──────── Working data ────────
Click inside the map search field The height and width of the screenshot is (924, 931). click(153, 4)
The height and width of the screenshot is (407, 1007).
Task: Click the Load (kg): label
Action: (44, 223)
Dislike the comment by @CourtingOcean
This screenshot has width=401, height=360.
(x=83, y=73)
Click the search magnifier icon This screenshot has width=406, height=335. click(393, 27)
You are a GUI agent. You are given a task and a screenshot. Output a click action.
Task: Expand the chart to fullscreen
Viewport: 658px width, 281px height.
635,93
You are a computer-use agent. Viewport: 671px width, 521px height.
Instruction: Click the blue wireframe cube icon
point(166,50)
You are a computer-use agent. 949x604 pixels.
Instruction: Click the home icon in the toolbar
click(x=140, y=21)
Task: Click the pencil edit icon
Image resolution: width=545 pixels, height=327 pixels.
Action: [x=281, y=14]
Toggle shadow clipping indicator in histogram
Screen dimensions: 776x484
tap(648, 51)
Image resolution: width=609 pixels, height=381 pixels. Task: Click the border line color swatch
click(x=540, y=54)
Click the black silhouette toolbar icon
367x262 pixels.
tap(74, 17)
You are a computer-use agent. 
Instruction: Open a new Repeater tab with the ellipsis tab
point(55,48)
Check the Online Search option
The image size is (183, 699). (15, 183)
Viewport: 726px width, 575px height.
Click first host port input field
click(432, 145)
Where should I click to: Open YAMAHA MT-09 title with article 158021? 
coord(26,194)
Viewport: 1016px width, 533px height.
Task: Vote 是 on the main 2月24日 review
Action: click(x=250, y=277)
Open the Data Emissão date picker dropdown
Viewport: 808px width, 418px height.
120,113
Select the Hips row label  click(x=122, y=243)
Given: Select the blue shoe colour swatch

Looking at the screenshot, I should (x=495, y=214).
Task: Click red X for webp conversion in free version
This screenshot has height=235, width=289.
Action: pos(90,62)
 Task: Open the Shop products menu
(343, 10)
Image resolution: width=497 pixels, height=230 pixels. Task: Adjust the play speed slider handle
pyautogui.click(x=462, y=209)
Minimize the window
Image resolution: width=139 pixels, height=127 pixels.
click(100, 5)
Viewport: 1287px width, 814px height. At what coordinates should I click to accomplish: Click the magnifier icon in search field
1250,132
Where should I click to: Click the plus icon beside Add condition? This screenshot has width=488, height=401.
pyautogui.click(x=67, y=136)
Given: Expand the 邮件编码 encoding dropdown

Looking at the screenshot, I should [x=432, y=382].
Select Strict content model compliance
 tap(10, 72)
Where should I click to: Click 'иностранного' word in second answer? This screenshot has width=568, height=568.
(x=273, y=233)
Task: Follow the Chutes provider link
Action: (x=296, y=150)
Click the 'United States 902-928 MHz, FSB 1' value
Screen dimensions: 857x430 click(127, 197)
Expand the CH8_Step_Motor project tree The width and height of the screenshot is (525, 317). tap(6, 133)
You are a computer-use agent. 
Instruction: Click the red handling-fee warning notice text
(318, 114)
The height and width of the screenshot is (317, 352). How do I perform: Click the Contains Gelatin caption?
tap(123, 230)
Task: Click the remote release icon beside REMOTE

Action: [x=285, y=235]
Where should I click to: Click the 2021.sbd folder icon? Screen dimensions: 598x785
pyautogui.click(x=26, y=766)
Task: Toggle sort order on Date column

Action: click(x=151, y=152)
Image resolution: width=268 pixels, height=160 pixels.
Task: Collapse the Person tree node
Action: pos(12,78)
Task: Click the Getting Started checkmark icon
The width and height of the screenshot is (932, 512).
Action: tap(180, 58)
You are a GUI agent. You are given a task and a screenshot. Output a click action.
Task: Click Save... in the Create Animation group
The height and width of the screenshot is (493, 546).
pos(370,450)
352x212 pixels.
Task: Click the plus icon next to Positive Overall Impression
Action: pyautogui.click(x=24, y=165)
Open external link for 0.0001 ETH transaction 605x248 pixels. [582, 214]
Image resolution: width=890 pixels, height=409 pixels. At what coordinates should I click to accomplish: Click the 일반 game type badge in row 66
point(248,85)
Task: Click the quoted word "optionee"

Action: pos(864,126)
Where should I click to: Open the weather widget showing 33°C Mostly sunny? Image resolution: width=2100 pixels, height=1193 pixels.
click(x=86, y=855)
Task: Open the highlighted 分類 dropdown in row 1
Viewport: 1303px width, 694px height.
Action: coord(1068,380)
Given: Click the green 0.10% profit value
────────
Exercise brief: Rewrite every line of the listing above, putting "Goal" wherever "Instruction" appears and leaving everything else the same.

Exercise response:
Click inside the map search field The height and width of the screenshot is (924, 931). click(153, 4)
The height and width of the screenshot is (407, 1007).
Task: Click the Load (kg): label
Action: (44, 223)
Dislike the comment by @CourtingOcean
This screenshot has width=401, height=360.
(x=83, y=73)
Click the search magnifier icon This screenshot has width=406, height=335. click(393, 27)
You are a GUI agent. You are given a task and a screenshot. Output a click action.
Task: Expand the chart to fullscreen
Viewport: 658px width, 281px height.
635,93
You are a computer-use agent. Viewport: 671px width, 521px height.
Goal: Click the blue wireframe cube icon
point(166,50)
You are a computer-use agent. 949x604 pixels.
Goal: Click the home icon in the toolbar
click(x=140, y=21)
Task: Click the pencil edit icon
Image resolution: width=545 pixels, height=327 pixels.
Action: [x=281, y=14]
Toggle shadow clipping indicator in histogram
Screen dimensions: 776x484
tap(648, 51)
Image resolution: width=609 pixels, height=381 pixels. Task: Click the border line color swatch
click(x=540, y=54)
Click the black silhouette toolbar icon
367x262 pixels.
tap(74, 17)
You are a computer-use agent. 
Goal: Open a new Repeater tab with the ellipsis tab
point(55,48)
Check the Online Search option
The image size is (183, 699). (15, 183)
Viewport: 726px width, 575px height.
Click first host port input field
click(432, 145)
Where should I click to: Open YAMAHA MT-09 title with article 158021? 
coord(26,194)
Viewport: 1016px width, 533px height.
Task: Vote 是 on the main 2月24日 review
Action: click(x=250, y=277)
Open the Data Emissão date picker dropdown
Viewport: 808px width, 418px height.
120,113
Select the Hips row label  click(x=122, y=243)
Given: Select the blue shoe colour swatch

Looking at the screenshot, I should (x=495, y=214).
Task: Click red X for webp conversion in free version
This screenshot has height=235, width=289.
Action: pos(90,62)
 Task: Open the Shop products menu
(343, 10)
Image resolution: width=497 pixels, height=230 pixels. Task: Adjust the play speed slider handle
pyautogui.click(x=462, y=209)
Minimize the window
Image resolution: width=139 pixels, height=127 pixels.
click(100, 5)
Viewport: 1287px width, 814px height. At what coordinates should I click to accomplish: Click the magnifier icon in search field
1250,132
Where should I click to: Click the plus icon beside Add condition? This screenshot has width=488, height=401.
pyautogui.click(x=67, y=136)
Given: Expand the 邮件编码 encoding dropdown

Looking at the screenshot, I should [x=432, y=382].
Select Strict content model compliance
 tap(10, 72)
Where should I click to: Click 'иностранного' word in second answer? This screenshot has width=568, height=568.
(x=273, y=233)
Task: Follow the Chutes provider link
Action: (x=296, y=150)
Click the 'United States 902-928 MHz, FSB 1' value
Screen dimensions: 857x430 click(127, 197)
Expand the CH8_Step_Motor project tree The width and height of the screenshot is (525, 317). tap(6, 133)
You are a computer-use agent. 
Goal: Click the red handling-fee warning notice text
(318, 114)
The height and width of the screenshot is (317, 352). How do I perform: Click the Contains Gelatin caption?
tap(123, 230)
Task: Click the remote release icon beside REMOTE

Action: [x=285, y=235]
Where should I click to: Click the 2021.sbd folder icon? Screen dimensions: 598x785
pyautogui.click(x=26, y=766)
Task: Toggle sort order on Date column

Action: click(x=151, y=152)
Image resolution: width=268 pixels, height=160 pixels.
Task: Collapse the Person tree node
Action: pos(12,78)
Task: Click the Getting Started checkmark icon
The width and height of the screenshot is (932, 512).
Action: tap(180, 58)
You are a GUI agent. You are given a task and a screenshot. Output a click action.
Task: Click Save... in the Create Animation group
The height and width of the screenshot is (493, 546).
pos(370,450)
352x212 pixels.
Task: Click the plus icon next to Positive Overall Impression
Action: pyautogui.click(x=24, y=165)
Open external link for 0.0001 ETH transaction 605x248 pixels. [582, 214]
Image resolution: width=890 pixels, height=409 pixels. At what coordinates should I click to accomplish: Click the 일반 game type badge in row 66
point(248,85)
Task: Click the quoted word "optionee"

Action: pos(864,126)
Where should I click to: Open the weather widget showing 33°C Mostly sunny? Image resolution: width=2100 pixels, height=1193 pixels.
click(x=86, y=855)
Task: Open the highlighted 分類 dropdown in row 1
Viewport: 1303px width, 694px height.
Action: coord(1068,380)
Given: Click the green 0.10% profit value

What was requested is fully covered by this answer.